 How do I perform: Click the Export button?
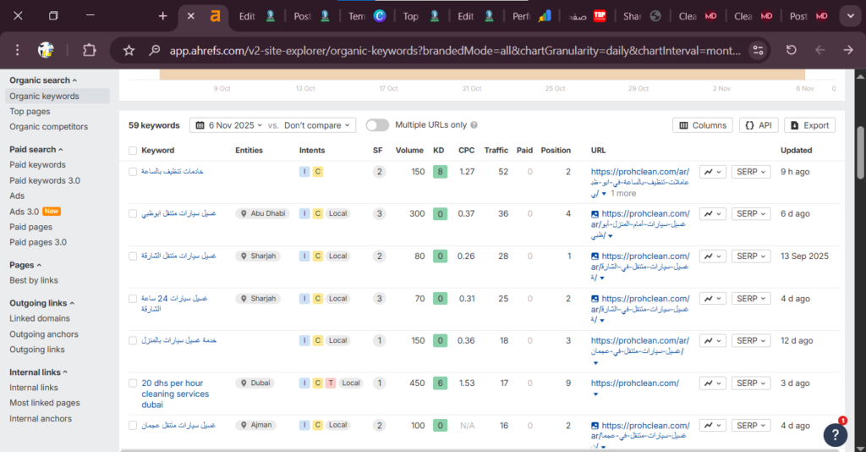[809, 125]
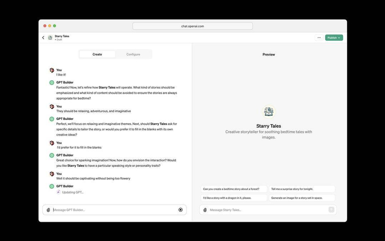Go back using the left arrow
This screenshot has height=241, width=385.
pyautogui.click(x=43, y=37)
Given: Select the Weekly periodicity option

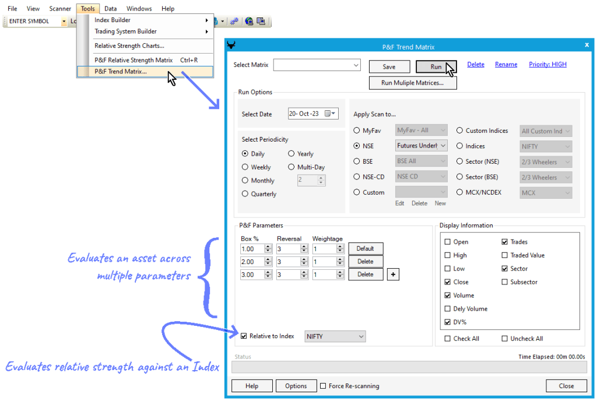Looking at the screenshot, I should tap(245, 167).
++++++++++++++++++++
**WHAT YOU NEED TO DO:** Repeat the full listing above exactly, with no pictures in the copy.

**RESPONSE BELOW:**
 How do I perform: Click the Export button?
[809, 125]
Go back using the left arrow
This screenshot has height=241, width=385.
pyautogui.click(x=43, y=37)
Given: Select the Weekly periodicity option

Looking at the screenshot, I should tap(245, 167).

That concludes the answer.